Make sure your pets have access to plenty of clean water at all times, whether in or out of the house. They may even enjoy an ice cube or two added to the water.
If you have trouble keeping the dog’s water dish full, there are many automatic products available, from dispensers that attach directly to a faucet to self-filling bowls.
Suds ‘Em Yourself
This is a great opportunity to give your dogs a bath. If you have a large dog, bathing them outside is so much easier than trying to do it in the tub.
They may not even mind the cool water from the hose this time of year. Just be sure to let the water run until it is cool enough – water sitting in a hose in the sun all day can be scalding hot!
If your dog doesn’t like the hose or the cold water, try running the hot water into some buckets, them mix with cold until it is the right temperature.

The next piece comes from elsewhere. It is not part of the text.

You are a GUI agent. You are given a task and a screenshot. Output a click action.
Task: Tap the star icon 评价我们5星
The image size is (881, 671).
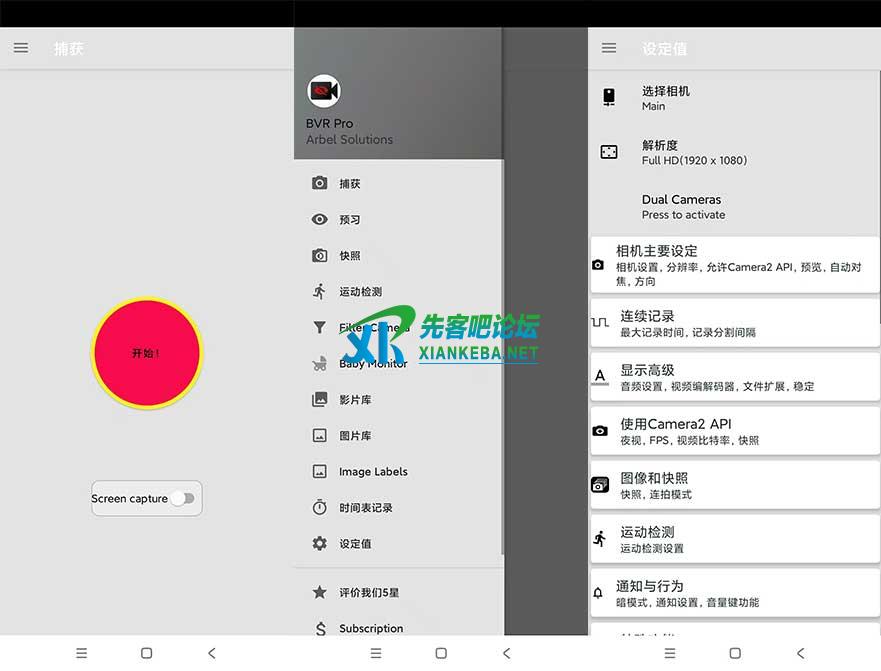tap(320, 592)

I have often found that if the hose sits for a few minutes while I soap the dog and rinse with the bucket water that the water in the hose is warm enough for a final rinse.
If you are using flea soap for the bath, leave it on the dog for 5 or 10 minutes before rinsing. You can also finish up with a lemon rinse for longer protection.
Wet T-Shirt Contest Anyone?
Your dog might enjoy wearing an old tee shirt or bandana that has been soaked in cold water and wrung out. They dry out quickly, so it is only a temporary measure, but it will keep him cool while you’re walking or playing together.
Another option is a mat filled with a special cooling gel. According to the manufacturer, this mat will stay around 65° for three days after a short soak in water.
Take if Easy
Some dogs don’t know when to stop when they are having a good time. It is best not to let them exercise too much in the heat of the day. Save the workouts for the cool of the early morning or late evening.
Certain breeds or types of dogs and cats may have a harder time in the heat. These include dogs bred for cold weather such as Huskies; and cats and dogs with short noses such as Persians, Pugs and Boxers.
Very young animals, older pets and overweight animals will all be more sensitive to the heat, as will animals with certain health problems, such as heart or lung disease.
Take A Dip
Many dogs enjoy swimming. Be sure that dogs are allowed before you take them to public beaches or swimming holes. And be sure to put them back on leash when they come out of the water.
Be aware of fast currents and other water safety issues. Don’t let your dog swim in areas that are considered unsafe. Cold water can also be a danger, as the dog will tire more easily. Keep an eye on the dog at all times while he is swimming, and call him back in before he gets tired.
Flotation devices are available for dogs that will keep them safe in rough or cold water.
Warning – Danger!
Never leave your dog or cat in a car in the heat of the summer. Even if you leave the windows partially open, the temperature in the car can reach 120° degrees or more in no time.
Leave the animals at home unless they will be out of the car when you are.
Don’t forget the water if you are traveling with the pets. You can use covered containers and open them whenever you stop, or bowls made for travel that are non-spill. There are also many water bottles made for pets that can be carried along on walks and outings.
Remember, summer is short, so enjoy it! Keep cool, use common sense, and keep everyone happy and safe.